In every day life, we can easily fall into expected patterns. Tying your left shoe before a right one. Applying conditioner to your hair before you wash your face in the shower. Turning on the news every night at 6 p.m. We do these things because we’ve come to an optimal solution through trial and error that works. We’ve found our door solution. It’s tried and true. It gets so we don’t even think about these things anymore. We just do them. In neurological terms, this frees up our precious pre-frontal cortex to solve unique problems as they arise. But it can also make us lazy.
A disruptive shock in the form of a constraint or an obstacle, however, can force you to have to come up with new ways of doing things out of necessity. And when pressed to find a new solution, you might just have found one that was better than the one you thought was the best and then never questioned.

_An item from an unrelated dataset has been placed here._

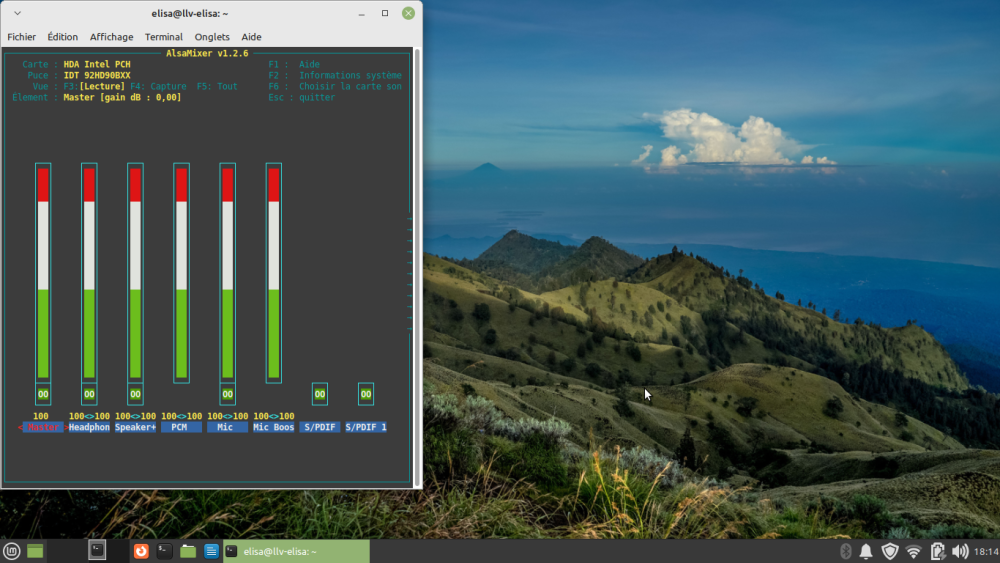Toggle mute indicator under Master channel
The height and width of the screenshot is (563, 1000).
[x=43, y=394]
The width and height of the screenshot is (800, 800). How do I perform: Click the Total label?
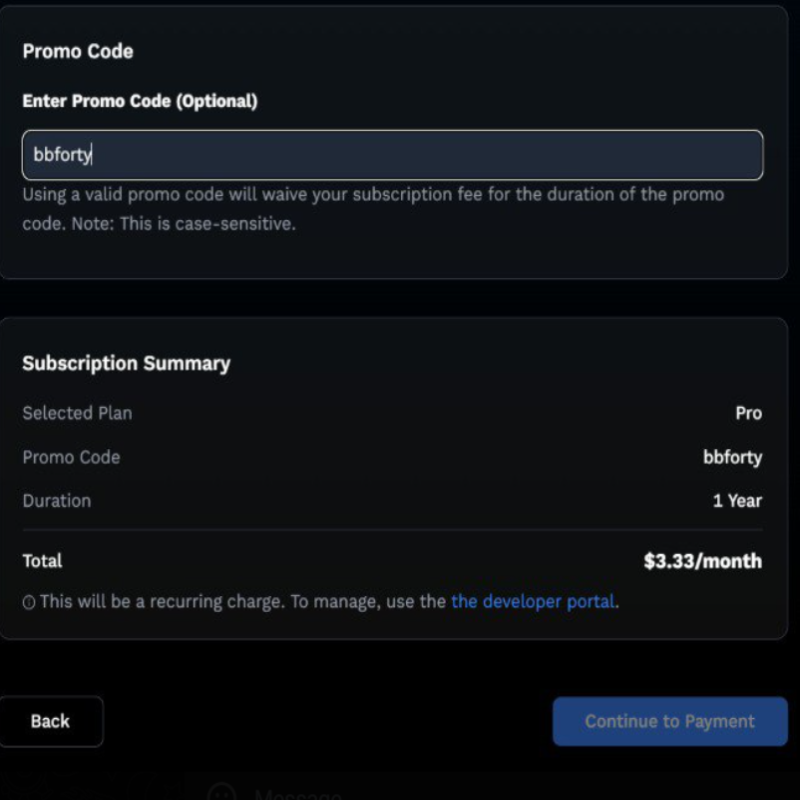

You crawl out the window and you realize it works even better than the door at getting you on your way. Poof! A breakthrough.
2020 was nothing if not a shock to most. As the world’s precious order ground to a halt, people had to solve problems they never had to deal with before. Some, because of circumstance or agility, faired better. Others, because of circumstance or inability to change, faired worse.
In my case, I’d been living through a very long period of disruptions that forced me to solve problems in novel ways. Mental illness and medication, separation and divorce, three massive economic recessions (the early 2000’s tech bubble, the 2008 mortgage lending crisis, the 2020 Covid crisis), the autism diagnosis, a car explosion, a car crash, my house flooding the day I moved in, a suicide attempt, repeated physical illness, moving to NYC. They all required me to be vigilant. Maybe hyper vigilant. But these constraints also forced me to be agile and learn to trust my intuition when presented with a new wrinkle.
So when Covid hit, I buckled in and dealt with the circumstances as best I could, solving problems left and right and not waiting for anyone to come and save me. I’ve become my own hero.
I know that it can all be taken away tomorrow, and for that, I try to live every day in the present. Sometimes fatigue or illness prevents me from being present (I am currently sick and didn’t know it was Wednesday yesterday). But for the most part, I treat every day like it was a halcyon day.
I also keep an eye on the horizon. Future wrinkles will keep coming. I hear a lot of people wishing things would go back to the way they were pre-Covid. They’re still waiting for things to normalize. But things were never normal. They just weren’t paying attention. And because they weren’t, it made the shocks of 2020 all the more difficult to endure. They’re angry and petulant and sclerotic.
I didn’t ask for most of the constraints put on my life. But they helped me to become who I am. Covid, like every plague before it, will diminish. And the snow will melt. But new shocks are bound to come. Most people will go back to using the door and won’t learn the lessons this time has presented us. They’ll continue to get stuck.
I, for my part, don’t want to have wasted these valuable lessons. I just have to keep working on honing my intuition, paying attention and putting myself in the best position possible to deal with the shocks as they come. The rest is out of my hands.
I’m going to keep stealing time, just for one day.
P.S.: If you’re curious about local vs. global optima, look up “Prisoner’s Dilemma.” Robert M. Sapolsky talks about game theory in his book Behave. I’ve listened to the audiobook version many times and I keep getting rewarded with new insight.